[What needs to be done] Every line of the data must be copied exactly.

(Stored data entries)
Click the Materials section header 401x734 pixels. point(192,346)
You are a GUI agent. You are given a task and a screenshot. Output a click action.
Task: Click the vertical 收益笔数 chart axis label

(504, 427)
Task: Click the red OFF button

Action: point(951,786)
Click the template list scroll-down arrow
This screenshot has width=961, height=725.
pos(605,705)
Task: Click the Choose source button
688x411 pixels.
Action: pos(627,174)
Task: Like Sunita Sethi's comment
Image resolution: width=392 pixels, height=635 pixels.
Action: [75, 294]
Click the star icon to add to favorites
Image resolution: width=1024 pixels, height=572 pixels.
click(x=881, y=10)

[Answer space]
Click the Materials section header 401x734 pixels. point(192,346)
You are a GUI agent. You are given a task and a screenshot. Output a click action.
Task: Click the vertical 收益笔数 chart axis label

(504, 427)
Task: Click the red OFF button

Action: point(951,786)
Click the template list scroll-down arrow
This screenshot has width=961, height=725.
pos(605,705)
Task: Click the Choose source button
688x411 pixels.
Action: pos(627,174)
Task: Like Sunita Sethi's comment
Image resolution: width=392 pixels, height=635 pixels.
Action: [75, 294]
Click the star icon to add to favorites
Image resolution: width=1024 pixels, height=572 pixels.
click(x=881, y=10)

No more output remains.